-- Exercise objective --
Exactly as they appear, write the lines from the one containing "You are a GUI" to the final line of the entries, leaving pictures out.

[Entries supplied]

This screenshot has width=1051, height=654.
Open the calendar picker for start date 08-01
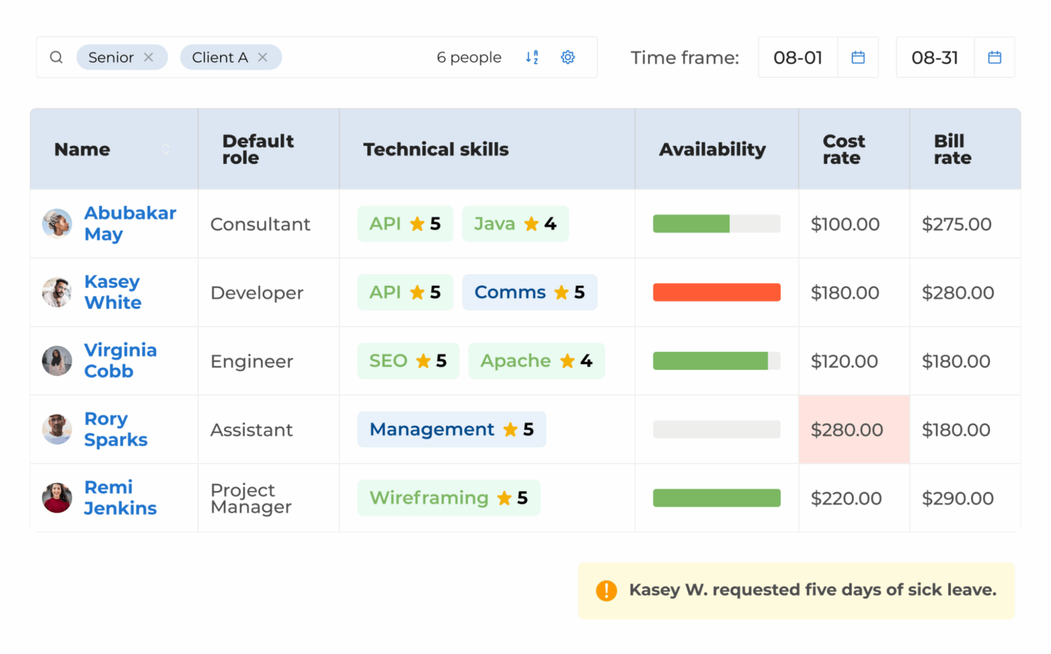(x=858, y=58)
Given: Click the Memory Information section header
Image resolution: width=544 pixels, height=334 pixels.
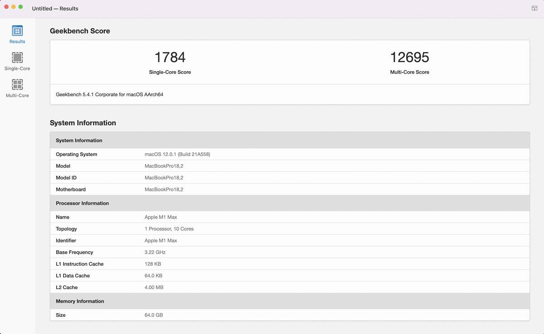Looking at the screenshot, I should click(x=290, y=301).
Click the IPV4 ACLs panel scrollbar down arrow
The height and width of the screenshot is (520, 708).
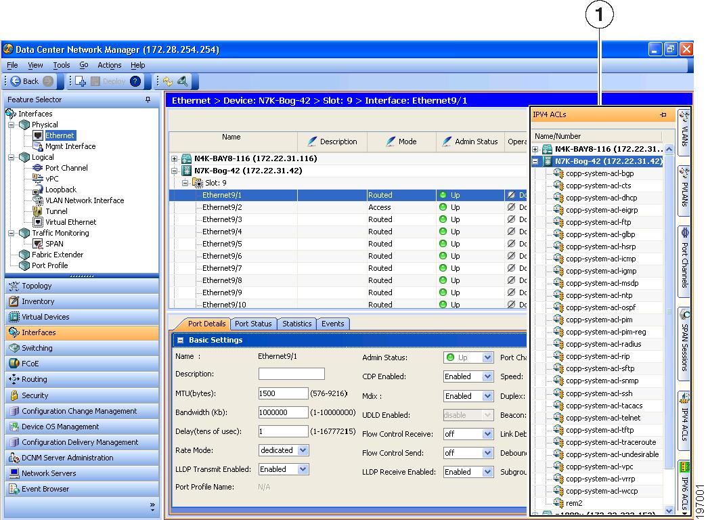click(x=669, y=511)
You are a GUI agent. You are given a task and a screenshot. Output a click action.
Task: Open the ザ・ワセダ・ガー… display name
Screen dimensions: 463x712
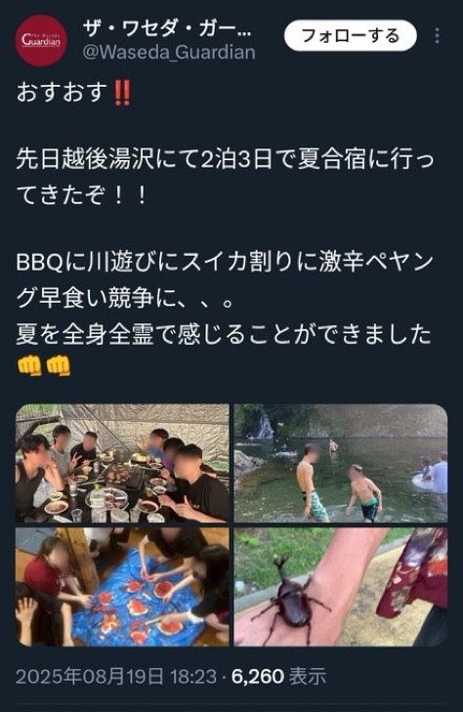click(167, 30)
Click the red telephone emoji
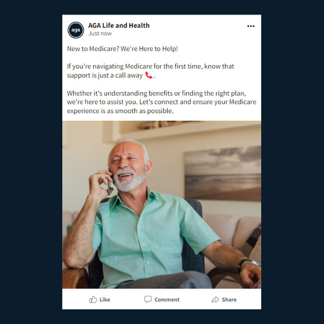 [149, 75]
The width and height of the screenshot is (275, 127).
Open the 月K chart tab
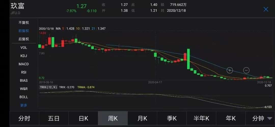(142, 119)
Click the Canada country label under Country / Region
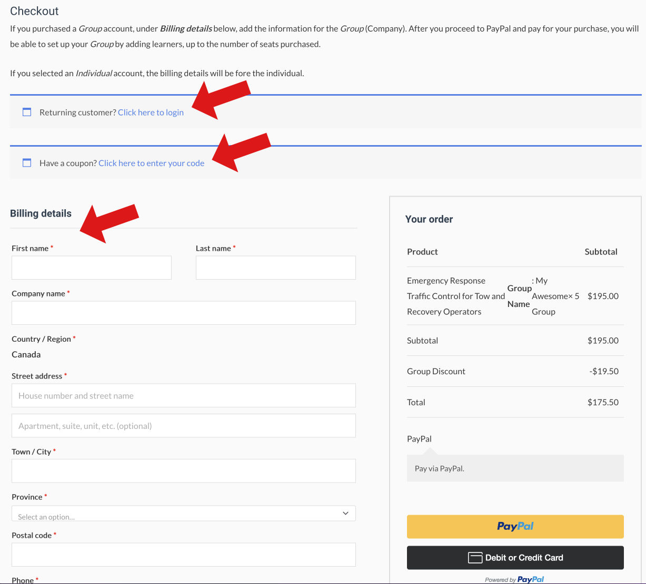This screenshot has height=584, width=646. [26, 354]
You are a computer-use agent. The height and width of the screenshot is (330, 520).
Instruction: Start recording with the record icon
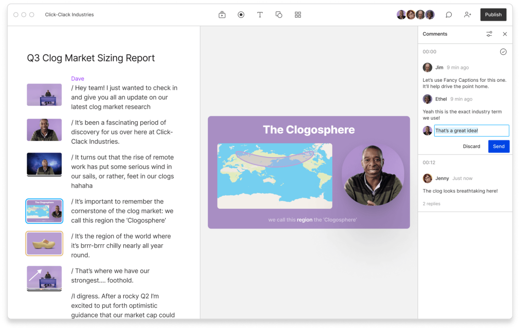(x=241, y=14)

[/Entries supplied]

-- Solution --
You are a GUI agent. You are given a task and a screenshot. Output a click action.
Task: Open the ザ・ワセダ・ガー… display name
Screen dimensions: 463x712
click(167, 30)
Click the red telephone emoji
 [149, 75]
The width and height of the screenshot is (275, 127).
Open the 月K chart tab
(142, 119)
Click the Canada country label under Country / Region
This screenshot has height=584, width=646. [26, 354]
You are a computer-use agent. The height and width of the screenshot is (330, 520).
Instruction: Start recording with the record icon
(x=241, y=14)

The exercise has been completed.